- **YOUR OBJECTIVE**: Starting at the line containing "You are a GUI" and ending at the last line of the items below, recast those lines as a JSON list of strings, one per line, leaving out blank lines.

- **DATA LINES**:
-------------------------

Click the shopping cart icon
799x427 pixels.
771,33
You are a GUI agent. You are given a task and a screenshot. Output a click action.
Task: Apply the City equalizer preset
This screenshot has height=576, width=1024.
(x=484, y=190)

-------------------------

- **RESPONSE TO THE EXERCISE**:
[
  "You are a GUI agent. You are given a task and a screenshot. Output a click action.",
  "Task: Apply the City equalizer preset",
  "This screenshot has height=576, width=1024.",
  "(x=484, y=190)"
]